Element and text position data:
● ● ● ●

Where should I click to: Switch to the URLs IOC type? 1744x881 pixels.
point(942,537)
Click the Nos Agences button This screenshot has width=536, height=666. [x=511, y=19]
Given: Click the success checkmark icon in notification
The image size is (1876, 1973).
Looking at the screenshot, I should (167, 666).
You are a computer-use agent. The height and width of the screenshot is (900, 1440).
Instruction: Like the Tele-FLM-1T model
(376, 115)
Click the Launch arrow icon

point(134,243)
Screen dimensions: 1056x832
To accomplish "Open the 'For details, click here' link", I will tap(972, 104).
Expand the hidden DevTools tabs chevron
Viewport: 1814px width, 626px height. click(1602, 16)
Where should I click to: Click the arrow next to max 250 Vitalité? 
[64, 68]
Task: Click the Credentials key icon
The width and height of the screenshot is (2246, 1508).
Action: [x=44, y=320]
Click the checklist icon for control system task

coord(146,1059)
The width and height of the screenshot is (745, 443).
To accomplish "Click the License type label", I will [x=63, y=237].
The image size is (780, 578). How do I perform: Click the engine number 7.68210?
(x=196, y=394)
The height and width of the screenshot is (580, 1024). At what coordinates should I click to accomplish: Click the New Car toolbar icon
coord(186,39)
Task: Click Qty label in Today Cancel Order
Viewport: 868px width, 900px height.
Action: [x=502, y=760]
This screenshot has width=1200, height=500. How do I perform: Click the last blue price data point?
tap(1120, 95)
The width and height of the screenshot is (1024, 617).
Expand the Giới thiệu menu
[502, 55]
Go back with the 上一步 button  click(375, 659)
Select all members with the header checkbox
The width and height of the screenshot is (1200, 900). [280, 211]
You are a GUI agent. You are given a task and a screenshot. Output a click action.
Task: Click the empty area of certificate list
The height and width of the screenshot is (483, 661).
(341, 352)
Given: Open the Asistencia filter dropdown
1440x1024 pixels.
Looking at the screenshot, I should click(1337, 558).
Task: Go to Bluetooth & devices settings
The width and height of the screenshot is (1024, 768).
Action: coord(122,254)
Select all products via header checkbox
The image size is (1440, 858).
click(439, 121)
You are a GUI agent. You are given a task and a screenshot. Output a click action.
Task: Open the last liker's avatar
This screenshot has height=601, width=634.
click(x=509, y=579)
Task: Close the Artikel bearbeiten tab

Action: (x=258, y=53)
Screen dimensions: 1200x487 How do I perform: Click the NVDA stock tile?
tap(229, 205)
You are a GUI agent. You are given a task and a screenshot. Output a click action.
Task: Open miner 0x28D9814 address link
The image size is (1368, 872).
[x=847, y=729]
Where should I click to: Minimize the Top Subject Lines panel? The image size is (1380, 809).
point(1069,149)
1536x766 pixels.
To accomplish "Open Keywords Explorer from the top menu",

● ● ● ●

▶ _Task goal_: Reproduce the material above word for word, keeping every line from first to last.

▶ _Written response_:
Where should I click to: Switch to the URLs IOC type? 1744x881 pixels.
point(942,537)
Click the Nos Agences button This screenshot has width=536, height=666. [x=511, y=19]
Given: Click the success checkmark icon in notification
The image size is (1876, 1973).
Looking at the screenshot, I should (167, 666).
You are a computer-use agent. The height and width of the screenshot is (900, 1440).
Instruction: Like the Tele-FLM-1T model
(376, 115)
Click the Launch arrow icon

point(134,243)
Screen dimensions: 1056x832
To accomplish "Open the 'For details, click here' link", I will tap(972, 104).
Expand the hidden DevTools tabs chevron
Viewport: 1814px width, 626px height. click(1602, 16)
Where should I click to: Click the arrow next to max 250 Vitalité? 
[64, 68]
Task: Click the Credentials key icon
The width and height of the screenshot is (2246, 1508).
Action: [x=44, y=320]
Click the checklist icon for control system task

coord(146,1059)
The width and height of the screenshot is (745, 443).
To accomplish "Click the License type label", I will [x=63, y=237].
The image size is (780, 578). How do I perform: Click the engine number 7.68210?
(x=196, y=394)
The height and width of the screenshot is (580, 1024). At what coordinates should I click to accomplish: Click the New Car toolbar icon
coord(186,39)
Task: Click Qty label in Today Cancel Order
Viewport: 868px width, 900px height.
Action: [x=502, y=760]
This screenshot has width=1200, height=500. How do I perform: Click the last blue price data point?
tap(1120, 95)
The width and height of the screenshot is (1024, 617).
Expand the Giới thiệu menu
[502, 55]
Go back with the 上一步 button  click(375, 659)
Select all members with the header checkbox
The width and height of the screenshot is (1200, 900). [280, 211]
You are a GUI agent. You are given a task and a screenshot. Output a click action.
Task: Click the empty area of certificate list
The height and width of the screenshot is (483, 661).
(341, 352)
Given: Open the Asistencia filter dropdown
1440x1024 pixels.
Looking at the screenshot, I should click(1337, 558).
Task: Go to Bluetooth & devices settings
The width and height of the screenshot is (1024, 768).
Action: coord(122,254)
Select all products via header checkbox
The image size is (1440, 858).
click(439, 121)
You are a GUI agent. You are given a task and a screenshot. Output a click action.
Task: Open the last liker's avatar
This screenshot has height=601, width=634.
click(x=509, y=579)
Task: Close the Artikel bearbeiten tab

Action: (x=258, y=53)
Screen dimensions: 1200x487 How do I perform: Click the NVDA stock tile?
tap(229, 205)
You are a GUI agent. You are given a task and a screenshot. Output a click action.
Task: Open miner 0x28D9814 address link
The image size is (1368, 872).
[x=847, y=729]
Where should I click to: Minimize the Top Subject Lines panel? The image size is (1380, 809).
point(1069,149)
1536x766 pixels.
To accomplish "Open Keywords Explorer from the top menu",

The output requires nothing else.